> **ACTIVITY**
Copy each line containing "computer" from the listing below.

> **RECORDS TO USE**
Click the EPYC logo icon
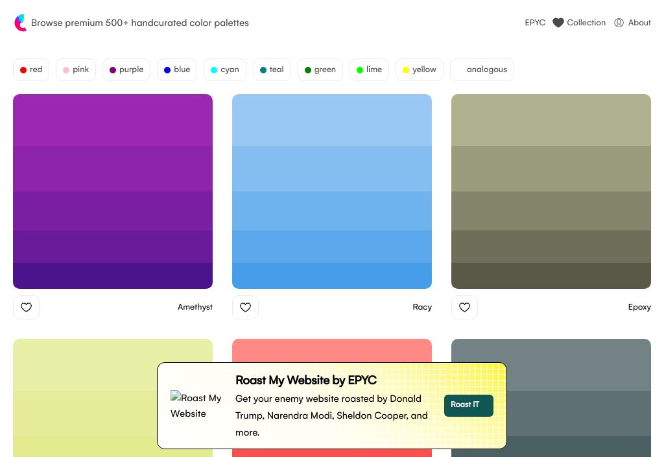664x457 pixels. [20, 23]
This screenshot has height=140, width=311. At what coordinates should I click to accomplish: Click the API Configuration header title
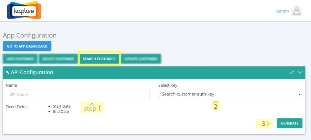[32, 72]
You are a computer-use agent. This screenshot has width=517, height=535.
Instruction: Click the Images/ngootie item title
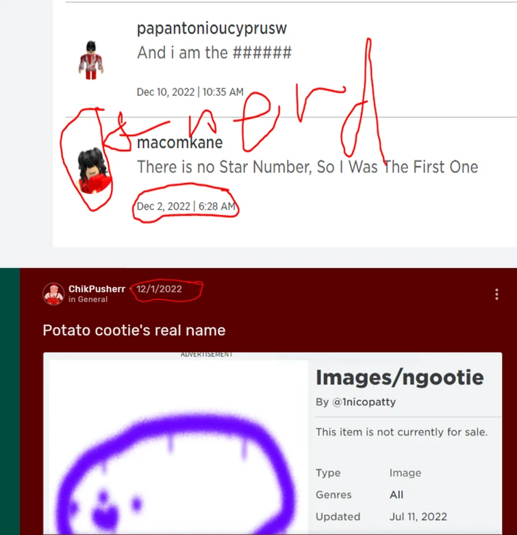pos(400,377)
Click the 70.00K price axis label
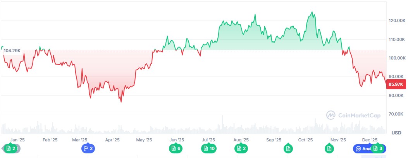Viewport: 408px width, 158px height. coord(396,114)
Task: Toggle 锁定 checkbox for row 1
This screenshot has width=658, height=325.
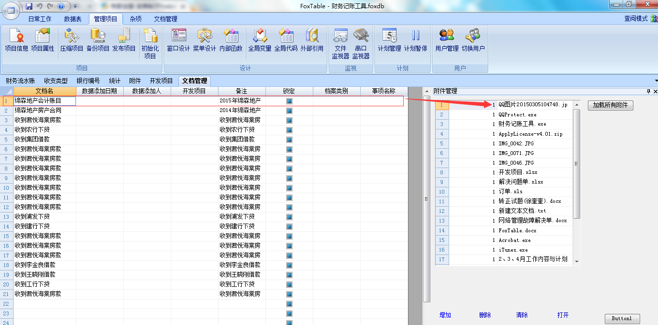Action: click(289, 101)
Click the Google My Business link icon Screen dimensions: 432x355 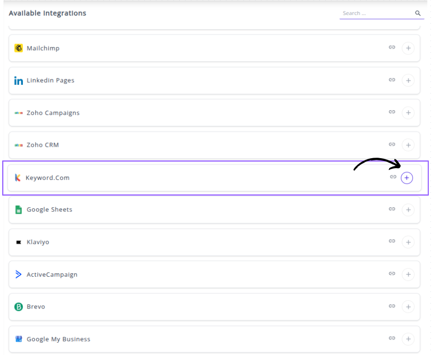coord(392,338)
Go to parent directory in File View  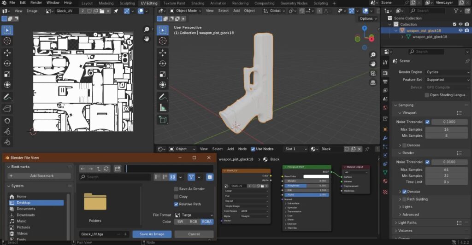pos(99,169)
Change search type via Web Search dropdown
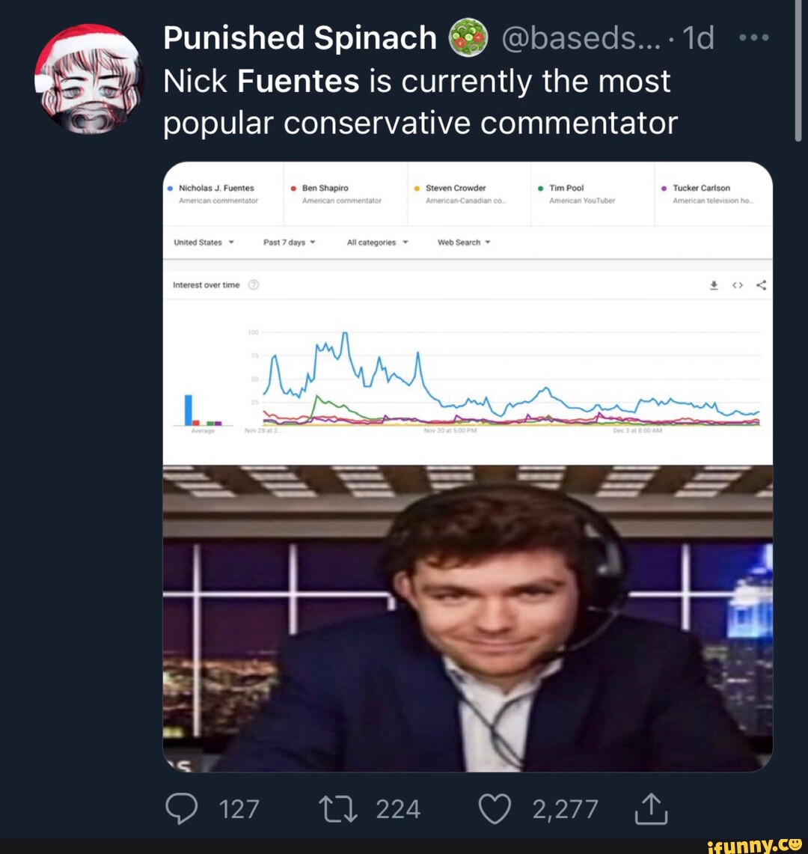 (x=462, y=242)
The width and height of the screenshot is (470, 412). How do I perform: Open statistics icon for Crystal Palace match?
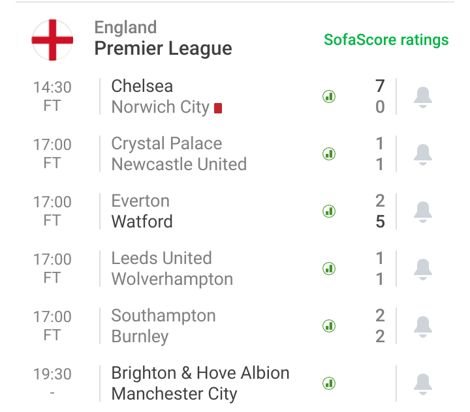tap(329, 154)
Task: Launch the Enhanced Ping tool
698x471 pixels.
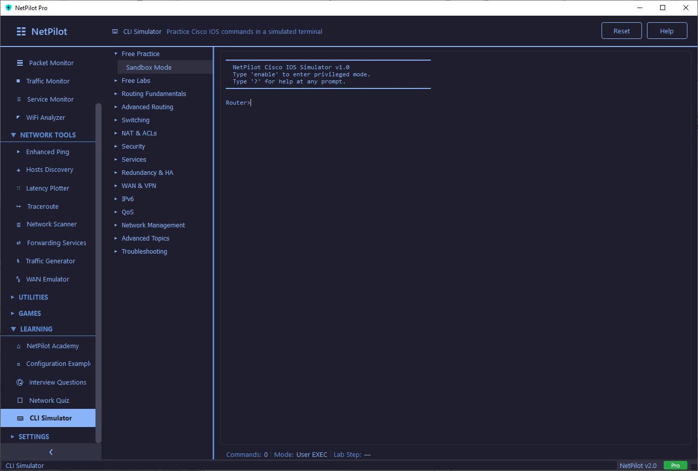Action: coord(47,152)
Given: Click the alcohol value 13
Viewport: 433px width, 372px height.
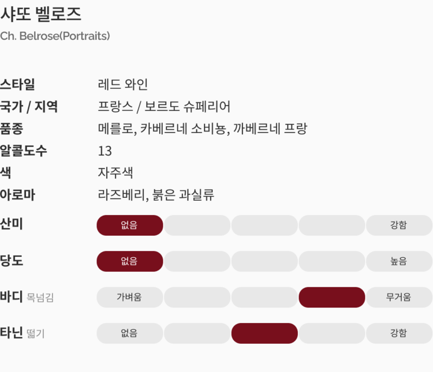Looking at the screenshot, I should (x=105, y=151).
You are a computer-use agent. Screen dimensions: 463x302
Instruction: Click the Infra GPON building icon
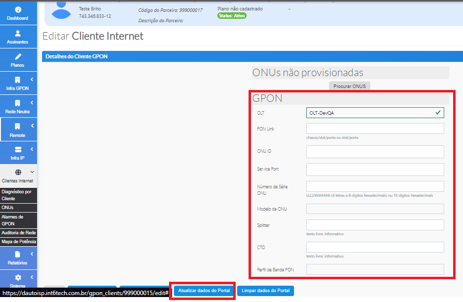click(x=18, y=80)
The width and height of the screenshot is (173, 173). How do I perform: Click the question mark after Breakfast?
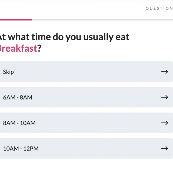tap(39, 49)
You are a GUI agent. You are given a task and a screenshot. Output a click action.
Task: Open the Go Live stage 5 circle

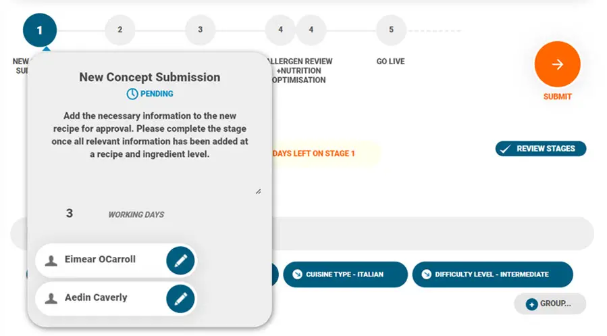391,30
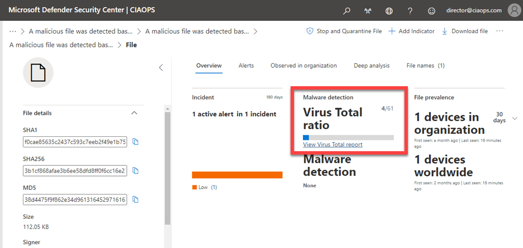Open the community hub icon in header
523x248 pixels.
point(368,11)
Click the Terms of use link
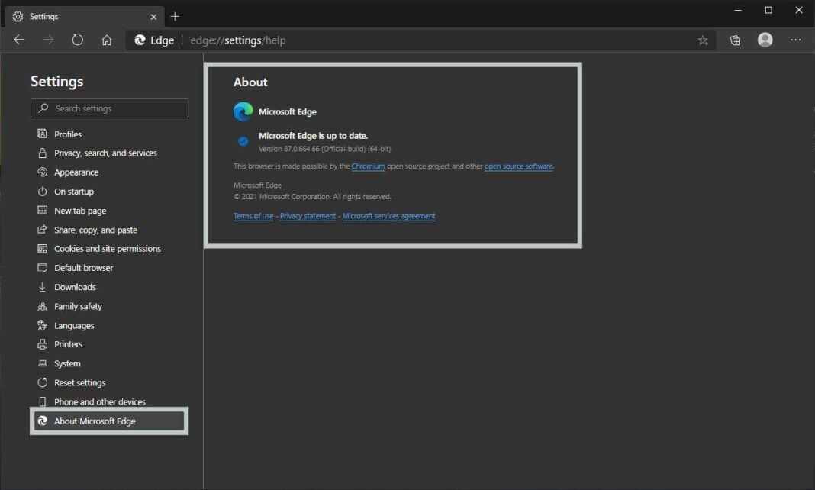 pyautogui.click(x=253, y=215)
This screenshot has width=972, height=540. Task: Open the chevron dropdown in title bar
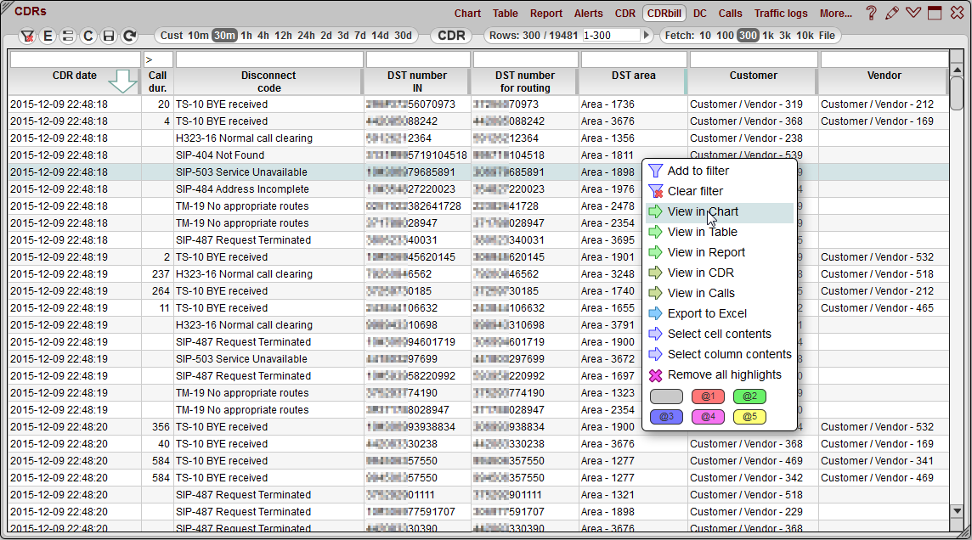point(913,12)
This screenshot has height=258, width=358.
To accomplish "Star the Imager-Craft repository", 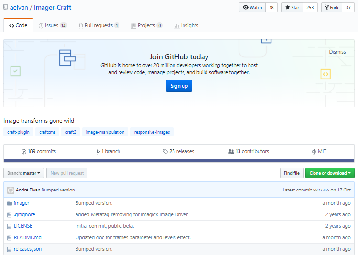I will point(292,8).
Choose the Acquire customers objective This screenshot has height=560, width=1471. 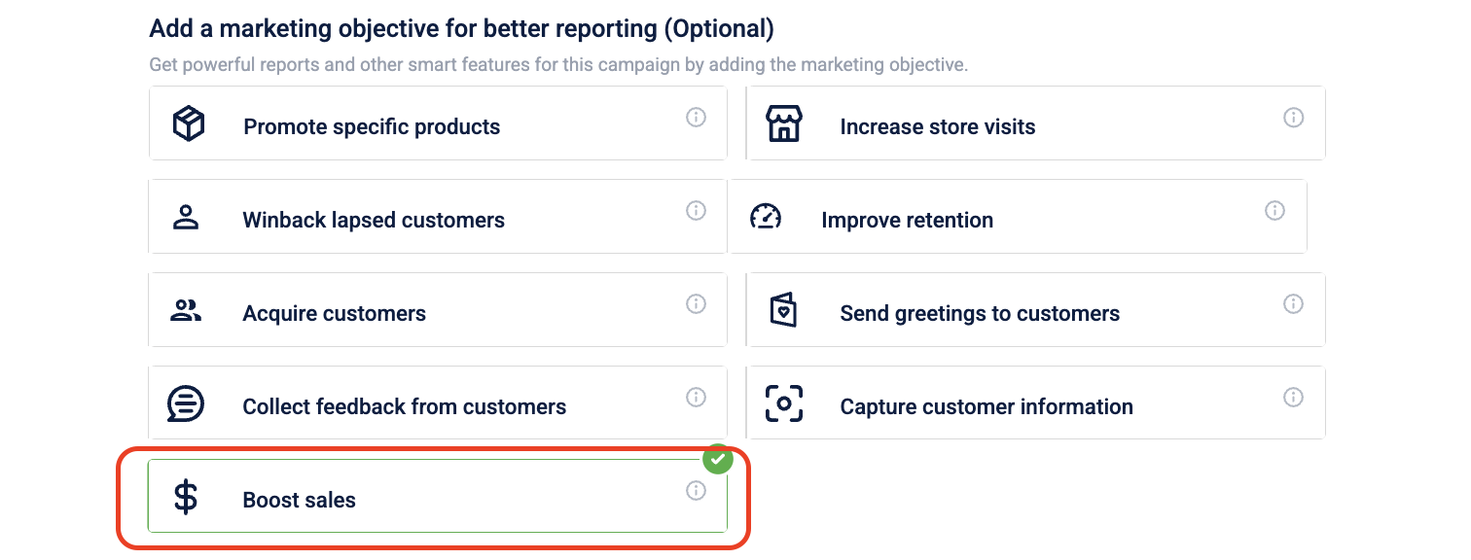(334, 313)
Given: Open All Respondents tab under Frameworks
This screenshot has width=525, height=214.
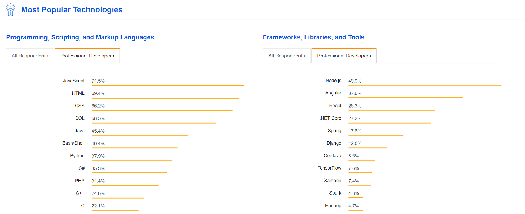Looking at the screenshot, I should coord(287,56).
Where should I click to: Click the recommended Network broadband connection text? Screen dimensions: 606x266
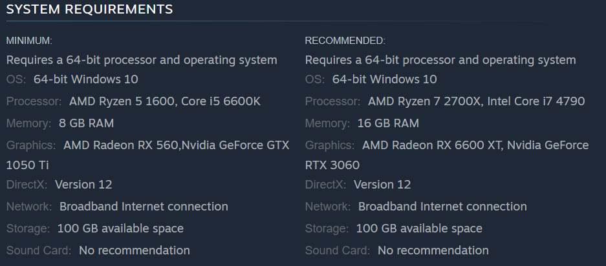coord(442,207)
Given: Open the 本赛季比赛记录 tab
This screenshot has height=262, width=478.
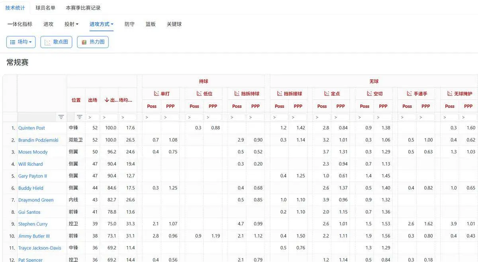Looking at the screenshot, I should 83,8.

> **ANSWER TO THIS TASK**
You are a computer-use agent. This screenshot has width=517, height=535.
You are a computer-use agent. Screen dimensions: 463x302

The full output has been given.